蝉日記。 頑張ってる人に届け声!十六。

「もしね、小学生くらいから人生やり直せるなら、こう言う事考えるの自体が後悔してる人生って事だけど、僕はもし、やり直せるならもう、中学校に入っても不良になんてならないで、これは嘘でなく本心で、冗談でも無い、一生懸命勉強してさ、高校行って大学だって行きたい。そしてきちんとした会社に入って会社員になりたい。正しく生きてみたい。それかさ中学校くらいから何か一つ、自分のやりたい事見つけて、何か一つだけ誰にも負けない、自分の好きな道、全てをかけられる事見つけて、それは歌、作って歌うとか、拳闘必死にやるとか何か一つの事に必死になってみたい。他の誰にも負けない力を一つだけ持つ男になってみたい。だけどそれは小学生くらいから人生がやり直せるならの話しで、今からなら、現在からならもう、別にどうでもよい。誰もが子供時代に戻って小学生くらいから人生生き直してみたい。そう想ってると思う。だけど、無理で、もう、戻れないんだ。まだたった十六年だけど、もう先なんて、未来なんて無いって言うか、どうでもよいって思える。それが本音だ。」

 僕はこれ今になって、ただ、努力もしないのに何かが欲しくて欲しくて、でも、手に入らないのは当然で、それに逆切れしてる甘えた自分だったと感じる。

 続けて、言った。

 「今までの人生を後悔はしているよ。小学生からやり直せるなら、あなたの言う様な優等生、親が望む様な人間になってやる。あなた、何でも僕の事解ってるみたいなこと言うけど、僕の何を解ってるの、知ってるの。あなたがさっき僕に言ったこと、僕以外の何人の不良少年に言ってきたんだよ、同じ事。みんなに同じ事言ってんだろ。しかも僕のこと心から心配してるって言葉、言ってさ。いつまでも自己満足していろよ。自分の中にある少しだけ残った良心、気持ち良いんだろ。」

 最後の方は逆切れだった。弱い、弱いよね。今にして想えば、何て弱くて幼い自分だったんだろう。

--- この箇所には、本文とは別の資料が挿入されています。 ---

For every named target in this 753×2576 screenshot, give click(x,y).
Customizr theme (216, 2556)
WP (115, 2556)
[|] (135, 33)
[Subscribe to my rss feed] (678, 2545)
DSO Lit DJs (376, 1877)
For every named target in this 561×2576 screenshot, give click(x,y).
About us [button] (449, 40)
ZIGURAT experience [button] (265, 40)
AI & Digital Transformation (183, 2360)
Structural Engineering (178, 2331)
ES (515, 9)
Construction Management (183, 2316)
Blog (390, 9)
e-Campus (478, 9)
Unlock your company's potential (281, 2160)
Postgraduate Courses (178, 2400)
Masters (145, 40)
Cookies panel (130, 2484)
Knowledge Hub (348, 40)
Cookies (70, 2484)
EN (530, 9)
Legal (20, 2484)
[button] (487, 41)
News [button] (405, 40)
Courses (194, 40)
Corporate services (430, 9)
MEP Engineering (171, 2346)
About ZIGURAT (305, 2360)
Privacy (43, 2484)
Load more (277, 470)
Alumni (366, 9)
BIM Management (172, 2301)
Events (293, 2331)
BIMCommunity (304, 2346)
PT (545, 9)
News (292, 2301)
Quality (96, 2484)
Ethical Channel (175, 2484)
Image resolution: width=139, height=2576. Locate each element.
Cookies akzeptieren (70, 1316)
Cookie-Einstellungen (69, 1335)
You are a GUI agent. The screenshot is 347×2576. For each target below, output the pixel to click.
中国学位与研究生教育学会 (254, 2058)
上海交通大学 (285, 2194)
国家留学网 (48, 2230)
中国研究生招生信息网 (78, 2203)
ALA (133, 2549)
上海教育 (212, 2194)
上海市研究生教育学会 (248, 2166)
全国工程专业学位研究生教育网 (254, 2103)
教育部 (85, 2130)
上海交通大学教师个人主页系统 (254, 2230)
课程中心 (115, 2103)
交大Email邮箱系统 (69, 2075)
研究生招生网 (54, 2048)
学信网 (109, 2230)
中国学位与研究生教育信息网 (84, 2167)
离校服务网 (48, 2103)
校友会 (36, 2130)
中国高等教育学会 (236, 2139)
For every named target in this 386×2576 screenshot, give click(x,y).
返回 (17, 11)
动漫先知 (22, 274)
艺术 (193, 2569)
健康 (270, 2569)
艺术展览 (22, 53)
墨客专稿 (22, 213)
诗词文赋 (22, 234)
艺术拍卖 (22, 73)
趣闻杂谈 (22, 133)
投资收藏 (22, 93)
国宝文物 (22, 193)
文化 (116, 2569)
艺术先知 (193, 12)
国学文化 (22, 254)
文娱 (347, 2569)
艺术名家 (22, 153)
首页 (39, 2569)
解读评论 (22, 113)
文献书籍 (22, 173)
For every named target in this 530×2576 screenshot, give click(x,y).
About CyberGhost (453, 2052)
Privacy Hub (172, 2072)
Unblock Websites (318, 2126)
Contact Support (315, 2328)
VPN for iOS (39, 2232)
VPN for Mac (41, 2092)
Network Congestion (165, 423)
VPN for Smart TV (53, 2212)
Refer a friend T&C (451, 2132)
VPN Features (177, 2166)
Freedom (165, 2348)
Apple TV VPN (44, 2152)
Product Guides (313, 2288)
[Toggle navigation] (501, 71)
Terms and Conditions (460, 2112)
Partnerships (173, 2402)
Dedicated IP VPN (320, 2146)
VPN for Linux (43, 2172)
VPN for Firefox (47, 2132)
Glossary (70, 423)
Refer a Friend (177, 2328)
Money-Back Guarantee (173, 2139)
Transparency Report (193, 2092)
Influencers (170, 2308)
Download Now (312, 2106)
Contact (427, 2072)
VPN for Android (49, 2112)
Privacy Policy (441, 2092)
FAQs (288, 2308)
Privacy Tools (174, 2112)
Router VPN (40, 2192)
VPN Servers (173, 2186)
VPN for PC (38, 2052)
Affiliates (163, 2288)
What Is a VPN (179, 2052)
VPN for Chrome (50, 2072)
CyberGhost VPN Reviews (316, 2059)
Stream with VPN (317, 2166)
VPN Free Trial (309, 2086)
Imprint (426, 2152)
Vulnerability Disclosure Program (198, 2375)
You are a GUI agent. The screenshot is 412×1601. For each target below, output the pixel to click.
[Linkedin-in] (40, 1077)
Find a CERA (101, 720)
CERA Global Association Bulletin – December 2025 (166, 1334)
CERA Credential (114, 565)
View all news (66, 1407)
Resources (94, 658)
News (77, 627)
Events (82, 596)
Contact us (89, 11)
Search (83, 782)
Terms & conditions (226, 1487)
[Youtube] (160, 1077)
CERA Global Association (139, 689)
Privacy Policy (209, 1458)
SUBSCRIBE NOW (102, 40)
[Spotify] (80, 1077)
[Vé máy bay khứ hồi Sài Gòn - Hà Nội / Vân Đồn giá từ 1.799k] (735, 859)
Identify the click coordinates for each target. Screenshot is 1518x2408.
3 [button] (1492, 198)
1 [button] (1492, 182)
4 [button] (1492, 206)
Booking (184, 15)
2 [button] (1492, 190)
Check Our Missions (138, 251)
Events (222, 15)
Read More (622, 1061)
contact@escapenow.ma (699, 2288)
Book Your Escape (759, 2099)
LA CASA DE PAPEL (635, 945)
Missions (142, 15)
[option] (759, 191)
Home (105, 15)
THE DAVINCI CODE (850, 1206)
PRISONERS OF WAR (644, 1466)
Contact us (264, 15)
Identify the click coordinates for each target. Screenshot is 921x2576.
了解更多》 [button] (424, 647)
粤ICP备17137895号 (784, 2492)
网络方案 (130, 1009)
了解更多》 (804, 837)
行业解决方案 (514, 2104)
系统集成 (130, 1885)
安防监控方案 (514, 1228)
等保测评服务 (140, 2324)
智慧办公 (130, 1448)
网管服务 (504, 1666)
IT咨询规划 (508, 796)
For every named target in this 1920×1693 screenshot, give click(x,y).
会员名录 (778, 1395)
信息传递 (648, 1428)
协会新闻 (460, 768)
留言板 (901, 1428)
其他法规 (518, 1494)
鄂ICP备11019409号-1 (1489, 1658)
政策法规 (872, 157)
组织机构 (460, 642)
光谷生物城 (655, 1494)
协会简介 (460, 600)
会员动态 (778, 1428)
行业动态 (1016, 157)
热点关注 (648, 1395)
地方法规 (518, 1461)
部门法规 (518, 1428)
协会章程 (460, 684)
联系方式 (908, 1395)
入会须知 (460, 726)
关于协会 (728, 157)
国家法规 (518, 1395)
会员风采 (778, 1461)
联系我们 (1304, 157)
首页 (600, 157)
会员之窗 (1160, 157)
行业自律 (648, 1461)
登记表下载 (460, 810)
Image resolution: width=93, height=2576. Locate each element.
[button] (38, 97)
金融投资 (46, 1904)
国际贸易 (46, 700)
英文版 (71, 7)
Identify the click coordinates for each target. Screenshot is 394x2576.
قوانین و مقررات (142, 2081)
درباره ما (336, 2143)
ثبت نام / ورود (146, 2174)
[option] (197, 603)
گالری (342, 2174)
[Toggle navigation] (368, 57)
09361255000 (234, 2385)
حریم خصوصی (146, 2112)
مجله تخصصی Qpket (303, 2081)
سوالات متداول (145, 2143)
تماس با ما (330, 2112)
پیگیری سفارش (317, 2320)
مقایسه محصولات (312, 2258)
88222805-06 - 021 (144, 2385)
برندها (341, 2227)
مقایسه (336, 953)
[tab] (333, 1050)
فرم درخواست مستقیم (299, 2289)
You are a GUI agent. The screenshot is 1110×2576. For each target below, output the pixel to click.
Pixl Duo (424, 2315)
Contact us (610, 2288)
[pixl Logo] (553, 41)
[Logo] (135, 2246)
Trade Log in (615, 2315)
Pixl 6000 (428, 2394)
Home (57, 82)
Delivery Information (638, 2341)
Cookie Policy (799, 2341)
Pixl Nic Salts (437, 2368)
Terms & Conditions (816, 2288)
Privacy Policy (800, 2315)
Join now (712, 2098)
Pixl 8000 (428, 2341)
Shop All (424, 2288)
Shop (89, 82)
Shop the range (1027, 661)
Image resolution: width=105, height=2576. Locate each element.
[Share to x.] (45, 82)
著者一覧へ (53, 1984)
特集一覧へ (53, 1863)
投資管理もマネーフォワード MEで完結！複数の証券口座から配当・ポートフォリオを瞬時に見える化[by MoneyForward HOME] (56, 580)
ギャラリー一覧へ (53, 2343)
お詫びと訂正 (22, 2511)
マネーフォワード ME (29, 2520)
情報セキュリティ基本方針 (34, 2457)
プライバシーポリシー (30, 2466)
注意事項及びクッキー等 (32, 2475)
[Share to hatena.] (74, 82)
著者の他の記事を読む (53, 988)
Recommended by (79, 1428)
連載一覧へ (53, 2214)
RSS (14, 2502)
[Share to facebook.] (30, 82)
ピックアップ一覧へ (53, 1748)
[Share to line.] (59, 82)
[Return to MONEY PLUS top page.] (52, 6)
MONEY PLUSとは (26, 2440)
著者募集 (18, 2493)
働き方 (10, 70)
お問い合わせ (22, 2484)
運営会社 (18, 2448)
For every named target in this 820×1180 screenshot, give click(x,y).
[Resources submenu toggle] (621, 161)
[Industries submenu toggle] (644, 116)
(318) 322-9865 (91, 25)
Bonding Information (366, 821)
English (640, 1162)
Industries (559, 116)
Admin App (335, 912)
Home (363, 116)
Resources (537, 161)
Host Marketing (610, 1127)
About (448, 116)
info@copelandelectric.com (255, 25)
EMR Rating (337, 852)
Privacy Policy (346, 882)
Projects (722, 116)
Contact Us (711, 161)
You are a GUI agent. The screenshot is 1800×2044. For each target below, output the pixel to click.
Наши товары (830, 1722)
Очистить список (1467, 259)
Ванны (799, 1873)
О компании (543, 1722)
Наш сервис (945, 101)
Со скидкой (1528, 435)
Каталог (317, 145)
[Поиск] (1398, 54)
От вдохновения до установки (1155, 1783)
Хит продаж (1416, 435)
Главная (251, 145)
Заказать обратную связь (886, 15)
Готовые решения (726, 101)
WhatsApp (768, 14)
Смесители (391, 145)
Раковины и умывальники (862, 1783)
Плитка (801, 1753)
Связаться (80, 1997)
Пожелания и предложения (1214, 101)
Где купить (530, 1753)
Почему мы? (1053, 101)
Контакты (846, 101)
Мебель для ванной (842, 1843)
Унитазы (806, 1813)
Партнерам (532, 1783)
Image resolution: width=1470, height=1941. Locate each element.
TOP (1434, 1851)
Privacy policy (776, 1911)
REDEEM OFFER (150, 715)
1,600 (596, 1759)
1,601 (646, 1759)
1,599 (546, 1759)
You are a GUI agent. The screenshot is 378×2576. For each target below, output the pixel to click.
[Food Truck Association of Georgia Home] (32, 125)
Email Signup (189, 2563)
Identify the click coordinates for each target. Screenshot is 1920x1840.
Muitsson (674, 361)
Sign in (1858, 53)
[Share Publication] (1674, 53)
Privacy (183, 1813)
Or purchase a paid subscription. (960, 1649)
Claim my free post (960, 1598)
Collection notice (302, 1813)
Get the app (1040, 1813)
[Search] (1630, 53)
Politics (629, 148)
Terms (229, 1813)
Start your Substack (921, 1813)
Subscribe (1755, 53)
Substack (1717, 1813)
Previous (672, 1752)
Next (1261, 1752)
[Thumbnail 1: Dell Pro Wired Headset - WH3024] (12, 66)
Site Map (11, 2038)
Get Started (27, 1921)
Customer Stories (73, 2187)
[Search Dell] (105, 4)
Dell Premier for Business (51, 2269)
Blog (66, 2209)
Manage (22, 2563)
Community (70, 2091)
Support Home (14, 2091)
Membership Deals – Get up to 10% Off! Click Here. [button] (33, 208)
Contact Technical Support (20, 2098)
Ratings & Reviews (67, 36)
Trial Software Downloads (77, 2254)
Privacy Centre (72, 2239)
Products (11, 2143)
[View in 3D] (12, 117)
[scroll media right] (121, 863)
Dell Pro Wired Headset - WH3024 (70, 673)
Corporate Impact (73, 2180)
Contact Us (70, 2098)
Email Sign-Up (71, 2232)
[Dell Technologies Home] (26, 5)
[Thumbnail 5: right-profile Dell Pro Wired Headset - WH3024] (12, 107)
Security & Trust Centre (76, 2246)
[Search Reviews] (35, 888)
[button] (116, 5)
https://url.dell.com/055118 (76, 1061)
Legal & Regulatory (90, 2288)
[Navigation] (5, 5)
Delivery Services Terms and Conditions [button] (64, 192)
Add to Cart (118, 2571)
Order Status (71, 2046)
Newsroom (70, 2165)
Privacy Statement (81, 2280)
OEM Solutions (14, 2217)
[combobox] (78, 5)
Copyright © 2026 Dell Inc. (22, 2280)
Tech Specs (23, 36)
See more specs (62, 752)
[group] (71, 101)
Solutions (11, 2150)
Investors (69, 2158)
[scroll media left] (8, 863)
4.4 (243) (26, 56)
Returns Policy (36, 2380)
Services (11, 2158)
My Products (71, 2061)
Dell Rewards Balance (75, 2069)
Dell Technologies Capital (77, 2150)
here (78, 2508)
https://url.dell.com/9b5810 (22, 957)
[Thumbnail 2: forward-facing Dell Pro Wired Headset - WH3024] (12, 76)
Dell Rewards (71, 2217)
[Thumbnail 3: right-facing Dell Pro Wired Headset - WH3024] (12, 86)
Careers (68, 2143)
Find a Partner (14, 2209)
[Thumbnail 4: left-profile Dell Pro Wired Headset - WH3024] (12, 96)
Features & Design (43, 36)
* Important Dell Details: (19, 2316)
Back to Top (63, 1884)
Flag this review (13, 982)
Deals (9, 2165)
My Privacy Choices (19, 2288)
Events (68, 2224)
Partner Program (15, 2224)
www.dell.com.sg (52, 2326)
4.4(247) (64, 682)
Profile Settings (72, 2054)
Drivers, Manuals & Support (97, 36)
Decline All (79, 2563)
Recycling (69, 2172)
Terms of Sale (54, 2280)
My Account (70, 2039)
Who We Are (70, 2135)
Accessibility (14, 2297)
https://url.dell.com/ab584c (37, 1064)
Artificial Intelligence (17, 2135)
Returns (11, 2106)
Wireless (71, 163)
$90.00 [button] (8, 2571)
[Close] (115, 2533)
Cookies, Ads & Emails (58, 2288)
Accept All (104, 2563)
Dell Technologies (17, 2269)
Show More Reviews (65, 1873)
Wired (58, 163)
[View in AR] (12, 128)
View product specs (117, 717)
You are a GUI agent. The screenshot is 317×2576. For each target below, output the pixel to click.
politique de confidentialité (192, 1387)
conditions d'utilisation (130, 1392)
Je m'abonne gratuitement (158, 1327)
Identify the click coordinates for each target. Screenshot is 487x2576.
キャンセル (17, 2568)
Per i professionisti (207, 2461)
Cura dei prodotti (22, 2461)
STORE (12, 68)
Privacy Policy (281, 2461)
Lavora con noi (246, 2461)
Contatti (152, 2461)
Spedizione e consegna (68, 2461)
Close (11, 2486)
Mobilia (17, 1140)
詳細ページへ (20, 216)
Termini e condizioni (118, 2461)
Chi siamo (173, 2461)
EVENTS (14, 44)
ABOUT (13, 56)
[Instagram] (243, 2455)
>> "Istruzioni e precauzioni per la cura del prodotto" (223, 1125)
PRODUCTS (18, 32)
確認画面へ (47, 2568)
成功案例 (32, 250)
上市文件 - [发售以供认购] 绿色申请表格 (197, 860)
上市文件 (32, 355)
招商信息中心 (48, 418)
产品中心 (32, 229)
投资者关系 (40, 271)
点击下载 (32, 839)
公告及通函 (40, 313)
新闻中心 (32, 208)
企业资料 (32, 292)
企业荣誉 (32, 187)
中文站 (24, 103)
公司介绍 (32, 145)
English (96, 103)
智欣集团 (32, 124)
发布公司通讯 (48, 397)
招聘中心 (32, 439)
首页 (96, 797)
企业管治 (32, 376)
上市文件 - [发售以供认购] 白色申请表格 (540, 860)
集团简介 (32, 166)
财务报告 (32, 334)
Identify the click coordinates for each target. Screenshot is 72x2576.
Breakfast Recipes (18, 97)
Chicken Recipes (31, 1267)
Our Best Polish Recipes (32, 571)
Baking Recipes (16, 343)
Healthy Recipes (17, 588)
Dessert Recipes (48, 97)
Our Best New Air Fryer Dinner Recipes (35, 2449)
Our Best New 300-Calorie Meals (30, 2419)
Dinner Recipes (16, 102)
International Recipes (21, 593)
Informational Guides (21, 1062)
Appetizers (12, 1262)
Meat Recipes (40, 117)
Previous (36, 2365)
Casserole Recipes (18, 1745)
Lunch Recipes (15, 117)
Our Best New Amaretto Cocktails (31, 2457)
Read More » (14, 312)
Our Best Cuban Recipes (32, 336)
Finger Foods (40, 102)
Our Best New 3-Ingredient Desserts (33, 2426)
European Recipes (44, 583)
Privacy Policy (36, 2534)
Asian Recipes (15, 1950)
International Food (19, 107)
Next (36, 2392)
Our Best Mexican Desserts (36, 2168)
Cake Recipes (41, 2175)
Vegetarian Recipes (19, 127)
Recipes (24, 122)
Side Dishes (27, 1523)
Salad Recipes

 そして僕はいつも反抗してしまう。それをしたら損をするって解っているところでもしてしまう。

 今までもそうだった。教室でも、家庭でも、職場でも、警察署でも。

 そして本当は解っていた。僕の言っている事は間違いだって。違うって。ただの甘えだって。そんなものではないはずだって。